A folklore Dreamtime story from the New South Wales North Coast in Australia features an impatient flying fox wanting the Great Spirit to teach him how to be a bird, only to be hung upside down on a branch. They were also featured in Aboriginal cave art, as evinced by several surviving examples.

In Tonga, flying foxes are considered sacred. All flying foxes are the property of the king, meaning non-royal persons cannot harm them in any way. Tongan legend states that a colony of flying foxes at Kolovai are the descendants of a pair of flying foxes gifted to the King of Tonga by the Princess of Samoa.

In the Indian village of Puliangulam, a colony of Indian flying foxes roosts in a Banyan tree. Villagers believe that the flying foxes are under the protection of Muni, and do not harm the bats. A shrine to Muni is beneath the tree.
If locals believe that they have offended Muni by failing to protect the bats, they will pray and perform puja after offering sweet rice, coconut, and bananas to those attending the ceremony.

Flying foxes are also featured in folk stories from Papua New Guinea. Stories with flying foxes include a legend about a cockatoo stealing feathers from the flying fox, resulting in it becoming nocturnal. Another story features a flying fox that could transform into a young man; the flying fox stole a woman away from her husband to take as his wife. Another legend states that a flying fox-man was responsible for introducing yams to their people.

Indigenous societies in Oceania used parts of flying foxes for functional and ceremonial weapons. In the Solomon Islands, people created barbs out of their bones for use in spears. In New Caledonia, ceremonial axes made of jade were decorated with braids of flying fox fur. Flying fox wings were depicted on the war shields of the Asmat people of Indonesia; they believed that the wings offered protection to their warriors.

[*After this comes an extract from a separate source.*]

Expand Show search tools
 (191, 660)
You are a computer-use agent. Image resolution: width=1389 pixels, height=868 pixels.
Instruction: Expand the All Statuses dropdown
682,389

There are modern and historical references to flying fox byproducts used as currency. In New Caledonia, braided flying fox fur was once used as currency. On the island of Makira, which is part of the Solomon Islands, indigenous peoples still hunt flying foxes for their teeth as well as for bushmeat. The canine teeth are strung together on necklaces that are used as currency. Teeth of the insular flying fox are particularly prized, as they are usually large enough to drill holes in. The Makira flying fox is also hunted, though, despite its smaller teeth. Deterring local peoples from using flying fox teeth as currency may be detrimental to the species, with Lavery and Fasi noting, "Species that provide an important cultural resource can be highly treasured." Emphasizing sustainable hunting of flying foxes to preserve cultural currency may be more effective than encouraging the abandonment of cultural currency. Even if flying foxes were no longer hunted for their teeth, they would still be killed for bushmeat; therefore, retaining their cultural value may encourage sustainable hunting practices. Lavery stated, "It's a positive, not a negative, that their teeth are so culturally valuable. The practice of hunting bats shouldn't necessarily be stopped, it needs to be managed sustainably."

===Other uses===
Flying foxes and other bat species in Southeast Asia are often killed and sold as "mummies". The mummified bodies or skeletons of these bats are often shipped to the United States where they are sold in souvenir or curiosity shops or online through vendors such as Etsy or eBay. From 2000 to 2013, over 100,000 dead bats were imported to the United States. Bat conservationist Merlin Tuttle wrote, "I've seen huge losses, mostly due to various kinds of over-harvesting, especially at cave entrances, either for food or for sale as mummies." Despite sometimes being advertised as "sustainable," the practice could lead to overharvesting and depletion of flying fox species, with Tuttle saying, "It is a virtual certainty that the bats you've seen advertised are not sustainably harvested."